[visionegg] Re: pyglet vs. pygame

  • From: Martin Spacek <visionegg@xxxxxxxxxxxxx>
  • To: visionegg@xxxxxxxxxxxxx
  • Date: Tue, 01 Jan 2008 20:22:05 -0800

OK, I just made some commits. The first one removed a duplicate definition for set_gamma_ramp() which was being overridden anyway by a second definition.

The second commit added a VisionEgg.Window class which inherits from VisionEgg.Screen, except it doesn't depend on pygame. It has a .win attribute, which is its associated pyglet window. It might be better to do multiple inheritance from both VisionEgg.Screen and pyglet.window.Window, so that all of the pyglet window's attribs would be part of the VisionEgg.Window attribs. However, that would either force everyone to install pyglet, or would probably require putting the code for pyglet stuff in a separate module that could be optionally imported.

You should normally use VisionEgg.Core.get_default_window() to create a window based on your VisionEgg.cfg

There's also a pyglet_Viewport class which is used with Window in place of the normal Viewport class which is used with Screen.

The third commit added two pyglet demos that should clarify how to use the Window and pyglet_Viewport objects.
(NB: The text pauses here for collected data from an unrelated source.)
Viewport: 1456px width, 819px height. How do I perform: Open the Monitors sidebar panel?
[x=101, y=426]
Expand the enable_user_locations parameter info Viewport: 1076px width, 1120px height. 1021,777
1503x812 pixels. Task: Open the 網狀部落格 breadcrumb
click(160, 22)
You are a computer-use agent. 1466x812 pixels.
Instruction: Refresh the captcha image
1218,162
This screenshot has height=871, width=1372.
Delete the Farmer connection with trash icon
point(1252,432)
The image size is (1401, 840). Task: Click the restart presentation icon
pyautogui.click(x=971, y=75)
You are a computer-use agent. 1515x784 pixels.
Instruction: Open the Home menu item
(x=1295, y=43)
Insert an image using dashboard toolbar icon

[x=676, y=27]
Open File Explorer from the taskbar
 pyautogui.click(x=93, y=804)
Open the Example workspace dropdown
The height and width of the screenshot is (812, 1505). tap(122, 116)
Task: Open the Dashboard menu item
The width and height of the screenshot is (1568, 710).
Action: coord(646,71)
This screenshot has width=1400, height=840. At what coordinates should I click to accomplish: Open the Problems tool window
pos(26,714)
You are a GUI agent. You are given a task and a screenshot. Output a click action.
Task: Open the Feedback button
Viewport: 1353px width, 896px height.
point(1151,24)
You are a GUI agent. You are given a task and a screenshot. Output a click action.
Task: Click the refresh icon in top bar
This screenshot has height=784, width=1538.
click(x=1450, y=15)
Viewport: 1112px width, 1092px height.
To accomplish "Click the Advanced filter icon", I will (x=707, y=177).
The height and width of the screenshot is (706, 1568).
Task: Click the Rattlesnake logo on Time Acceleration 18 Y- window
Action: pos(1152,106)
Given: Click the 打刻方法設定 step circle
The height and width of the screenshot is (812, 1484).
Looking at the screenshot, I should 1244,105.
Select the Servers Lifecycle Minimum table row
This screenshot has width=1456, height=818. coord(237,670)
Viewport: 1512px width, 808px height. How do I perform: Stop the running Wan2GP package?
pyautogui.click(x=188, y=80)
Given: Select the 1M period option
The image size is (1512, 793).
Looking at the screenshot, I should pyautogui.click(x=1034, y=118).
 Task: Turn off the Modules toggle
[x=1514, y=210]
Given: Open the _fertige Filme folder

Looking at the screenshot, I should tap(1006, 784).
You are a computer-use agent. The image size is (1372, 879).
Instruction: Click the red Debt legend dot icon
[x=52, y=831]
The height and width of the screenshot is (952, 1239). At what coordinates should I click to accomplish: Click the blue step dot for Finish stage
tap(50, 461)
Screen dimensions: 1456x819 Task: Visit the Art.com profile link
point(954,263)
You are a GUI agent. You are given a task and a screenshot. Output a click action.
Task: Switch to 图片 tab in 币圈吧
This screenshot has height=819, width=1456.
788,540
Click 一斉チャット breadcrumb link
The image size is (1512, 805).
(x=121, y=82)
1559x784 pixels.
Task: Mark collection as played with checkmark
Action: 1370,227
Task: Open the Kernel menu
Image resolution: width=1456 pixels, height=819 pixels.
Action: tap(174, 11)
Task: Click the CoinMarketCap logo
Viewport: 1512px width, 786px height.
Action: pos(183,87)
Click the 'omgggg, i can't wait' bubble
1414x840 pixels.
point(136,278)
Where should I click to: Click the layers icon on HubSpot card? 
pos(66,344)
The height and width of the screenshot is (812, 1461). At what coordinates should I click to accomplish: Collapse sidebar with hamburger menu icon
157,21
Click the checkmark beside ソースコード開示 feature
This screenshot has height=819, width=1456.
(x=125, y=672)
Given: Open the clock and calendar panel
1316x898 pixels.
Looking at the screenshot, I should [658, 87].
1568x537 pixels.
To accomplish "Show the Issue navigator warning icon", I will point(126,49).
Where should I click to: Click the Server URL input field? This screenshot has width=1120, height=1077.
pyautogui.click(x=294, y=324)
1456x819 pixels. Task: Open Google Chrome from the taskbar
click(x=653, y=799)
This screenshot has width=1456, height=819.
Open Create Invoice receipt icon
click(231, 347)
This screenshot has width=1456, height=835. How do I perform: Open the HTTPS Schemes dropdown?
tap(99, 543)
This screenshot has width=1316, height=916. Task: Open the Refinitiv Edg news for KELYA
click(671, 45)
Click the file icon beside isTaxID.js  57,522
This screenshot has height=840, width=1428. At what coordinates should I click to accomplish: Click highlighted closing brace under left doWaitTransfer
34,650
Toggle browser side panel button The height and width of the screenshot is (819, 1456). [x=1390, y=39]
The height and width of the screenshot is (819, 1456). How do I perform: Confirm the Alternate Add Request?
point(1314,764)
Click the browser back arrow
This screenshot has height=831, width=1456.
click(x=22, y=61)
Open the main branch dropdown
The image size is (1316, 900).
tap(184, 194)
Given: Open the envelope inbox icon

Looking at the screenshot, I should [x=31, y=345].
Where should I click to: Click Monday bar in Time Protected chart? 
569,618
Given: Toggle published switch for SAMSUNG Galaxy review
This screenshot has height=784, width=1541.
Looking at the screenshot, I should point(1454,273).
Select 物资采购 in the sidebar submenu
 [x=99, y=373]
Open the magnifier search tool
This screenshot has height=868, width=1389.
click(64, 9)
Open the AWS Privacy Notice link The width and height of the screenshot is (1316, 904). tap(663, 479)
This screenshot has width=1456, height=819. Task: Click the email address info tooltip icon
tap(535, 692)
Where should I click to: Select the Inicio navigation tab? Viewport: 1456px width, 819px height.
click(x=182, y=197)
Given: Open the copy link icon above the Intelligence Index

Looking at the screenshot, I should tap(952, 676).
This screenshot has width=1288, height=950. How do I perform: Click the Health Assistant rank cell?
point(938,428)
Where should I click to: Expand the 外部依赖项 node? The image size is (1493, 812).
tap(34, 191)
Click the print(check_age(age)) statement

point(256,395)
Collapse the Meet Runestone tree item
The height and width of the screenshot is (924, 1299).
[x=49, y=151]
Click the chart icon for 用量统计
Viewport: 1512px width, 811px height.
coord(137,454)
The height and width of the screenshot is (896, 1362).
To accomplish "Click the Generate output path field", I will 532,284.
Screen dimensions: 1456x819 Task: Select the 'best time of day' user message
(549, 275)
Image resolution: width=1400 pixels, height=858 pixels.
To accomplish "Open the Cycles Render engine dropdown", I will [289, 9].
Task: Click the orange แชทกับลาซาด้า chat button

One of the demos also shows pyglet event handling.

I've only tested in winxp.

Everything is oh-so-easy in pyglet, but things aren't completely seamless yet. In the def for VisionEgg.Window, I left code copied from VisionEgg.Screen that I didn't want to deal with commented out. Two things that don't work yet are frameless windows and gamma correction.

Also, since the Presentation class expects pygame screens and viewports with .screen attribs, Presentation loops don't work. It wouldn't take much code change, but I only ever use custom loops anyway.

Andrew: I'm not sure how to best organize the code so that both pygame and pyglet can be used throughout. Perhaps it would be best to make a decision at some point to completely switch to pyglet and dump pygame? Maybe make a branch? It would be nice to switch from pyopengl to pyglet's opengl calls as well. Then visionegg would only really depend on numpy and pyglet :)

For now, I've gotten what I need out of this foray, namely multiple windows with simultaneous mouse-controlled stimuli. I haven't tested precise frame timing, because I don't need it in this case.

Let me know how it works for you!


Andrew Straw wrote:
Hi Martin,

Certainly I agree that pyglet looks like a contender to replace pygame. I think that the multiple screen/window option is potentially a killer feature for us. My best guess is that it wouldn't be too much work to use it -- as far as I can tell, simply initializing the Screen instance using pyglet rather than pygame should be sufficient to test the water. Initially, I think we can probably keep using PyOpenGL (pyglet wraps OpenGL, too), although I'm certainly interested in some of pyglet's higher-level OpenGL texture management stuff -- if the VE used that, some of the Vision Egg's more hairy code could be eliminated. The pygame event handling would have to be ported, too, but I don't think that would be too hard.

I'm actually planning on poking around pyglet's code base a little more in the next week or so. I should have some more informed opinions then. I must admit that my immediate goal for pyglet is for another project (my wxglvideo module), but obviously anything I learn could be applied to VE. Nevertheless, I'm not planning on doing anything along with VE and pyglet in the immediate future simply due to time constraints.

If you want to attempt at a port, my best guess is that re-writing the Screen class to use pyglet rather than pygame should be just-about-sufficient to get a proof of concept done. (Also, swap_buffers will have to be done, but that's a one-liner, I guess.) Hopefully the multi-screen planning I did back in the early days of VE will make actually supporting multiple screens easy. You'd initially want to ignore the get_default_screen() stuff and just simply hand initialize screens with the values you know you want -- 99% of the stuff in Screen is purely used at initialization and if it's missing, most of the rest of VE would never miss it. Doing things like creating reasonable default values and setting look up tables could be done later.